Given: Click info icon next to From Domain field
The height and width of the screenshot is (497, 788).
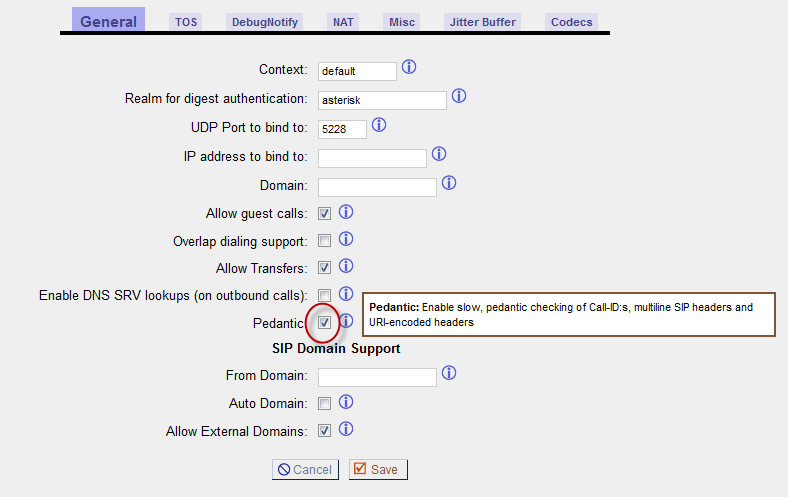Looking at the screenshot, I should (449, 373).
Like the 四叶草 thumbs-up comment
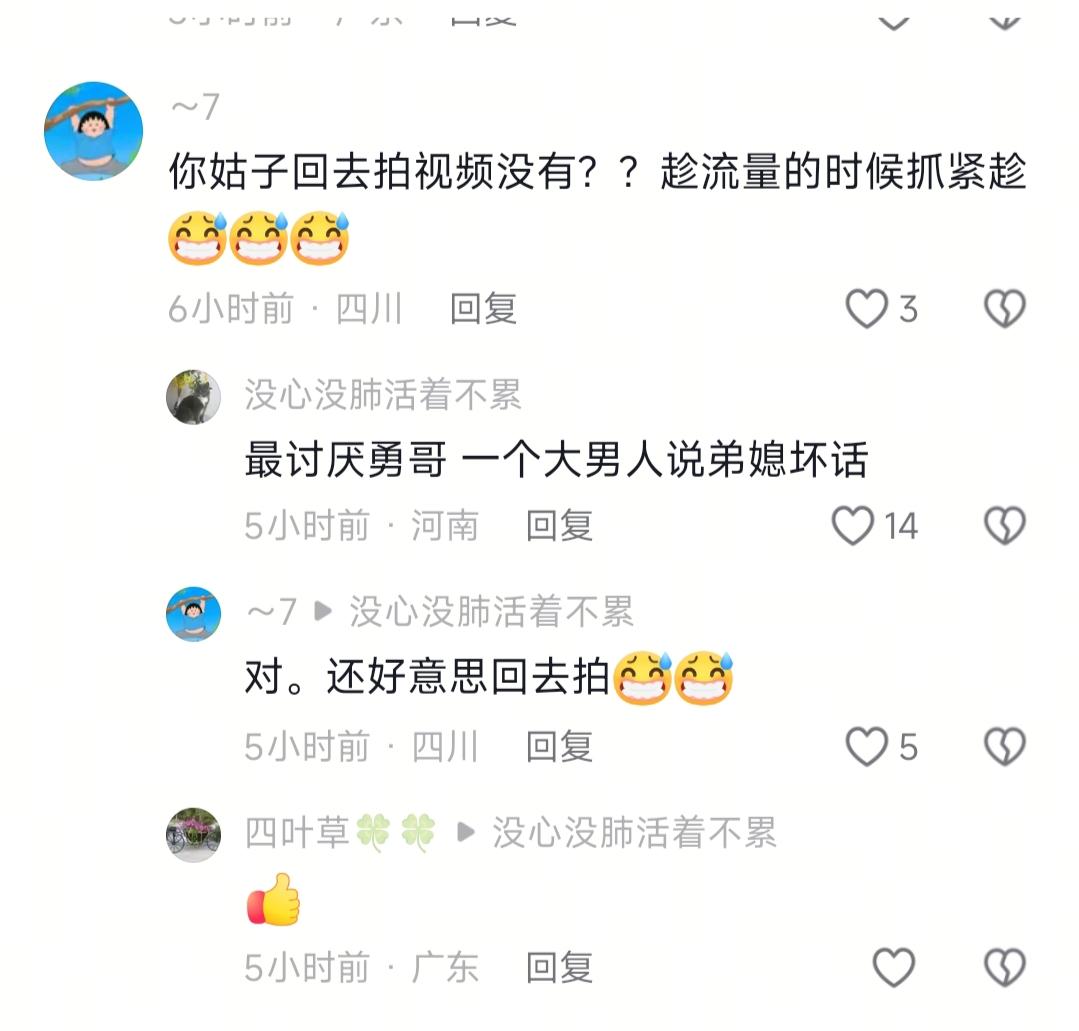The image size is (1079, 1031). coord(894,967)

◆ Problem
Render every item above as a two-column CSV with the headers item_text and item_answer. Give one row per item, wrap each field in double quotes, replace line breaks with spaces, and omit the pictures.

◆ Final answer
item_text,item_answer
"Given: Click info icon next to From Domain field The height and width of the screenshot is (497, 788).","Looking at the screenshot, I should (449, 373)."
"Like the 四叶草 thumbs-up comment","The image size is (1079, 1031). coord(894,967)"